Design and construction

Listed Building – Grade II
- Designated: 8 Jan 1959
- Reference no.: 1207592

= Stag and Hounds, Bristol =

Pub in Bristol, England

The Stag and Hounds is a grade II listed pub in Old Market, Bristol, England. The oldest parts of the building date to 1483, when it was probably as a private house. The current building is predominantly from the early 18th century, when it became a pub. It was partly rebuilt in the 1960s, and refurbished in 1987. At one time the inn was flanked by houses, but the building of a dual carriageway underpass has left it isolated.

A well in the former rear court has a 19th-century iron hand pump with flywheel and pump rods, an early example of an installation for raising water from a well.

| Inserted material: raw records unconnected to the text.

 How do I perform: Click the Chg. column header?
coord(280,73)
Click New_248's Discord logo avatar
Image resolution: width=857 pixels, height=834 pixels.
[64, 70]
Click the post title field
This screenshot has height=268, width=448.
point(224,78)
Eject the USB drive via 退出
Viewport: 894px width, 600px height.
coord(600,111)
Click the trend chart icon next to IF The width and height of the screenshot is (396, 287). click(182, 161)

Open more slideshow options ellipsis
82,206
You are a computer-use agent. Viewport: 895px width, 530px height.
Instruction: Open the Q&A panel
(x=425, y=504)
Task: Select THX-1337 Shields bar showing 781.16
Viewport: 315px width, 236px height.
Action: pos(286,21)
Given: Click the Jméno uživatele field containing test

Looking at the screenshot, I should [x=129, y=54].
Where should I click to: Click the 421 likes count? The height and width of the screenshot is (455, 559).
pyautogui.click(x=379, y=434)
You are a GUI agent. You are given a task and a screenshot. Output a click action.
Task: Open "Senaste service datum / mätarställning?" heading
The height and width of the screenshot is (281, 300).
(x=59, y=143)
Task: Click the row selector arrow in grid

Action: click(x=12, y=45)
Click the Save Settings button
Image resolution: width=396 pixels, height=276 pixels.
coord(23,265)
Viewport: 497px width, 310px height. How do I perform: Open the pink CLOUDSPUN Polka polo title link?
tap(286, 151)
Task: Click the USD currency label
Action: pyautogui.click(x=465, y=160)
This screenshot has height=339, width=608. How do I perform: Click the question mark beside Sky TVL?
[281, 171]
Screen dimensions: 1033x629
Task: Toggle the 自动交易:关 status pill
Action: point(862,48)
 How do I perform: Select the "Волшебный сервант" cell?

This old iron pump, operated by a wheel six feet in diameter, is in fine condition and all its parts still move. It is unique in Bristol.

There is also a minute window looking out onto the courtyard, which opens onto a small room set between floors and is only accessible through a trap-door in what is now a bathroom. It is possible that this may be a survival from the days of priest-hunting.

The modern day pub was renowned during the 2010s as a live music venue with a wide variety of bands ranging across many genres, although this has lessened after a change in direction after a refurbishment in 2019.

== Pie-Poudre Court ==

In Norman times a court was set up to deal summarily with thieves and debtors of a market called the Pie-Poudre Court (also spelt pie poudre or Piepowders). The name comes from the French, "pieds poudrés" which can be translated as "dusty feet", and was a temporary court set up for the duration of a fair or market to deal with travelers who were not resident in the town.

It was held in the open air under an ancient oak tree, the site of which the Stag and Hounds was built upon. There is no actual record of when the court moved into the inn, which was reputedly held in the first-floor room.

It is believed that this was the last "active" Court of Piepowders, being abolished by the Courts Act 1971. Although it had not actually met since the abolition of the fair in 1870, an annual proclamation was still read on the last day of September under the portico of the inn.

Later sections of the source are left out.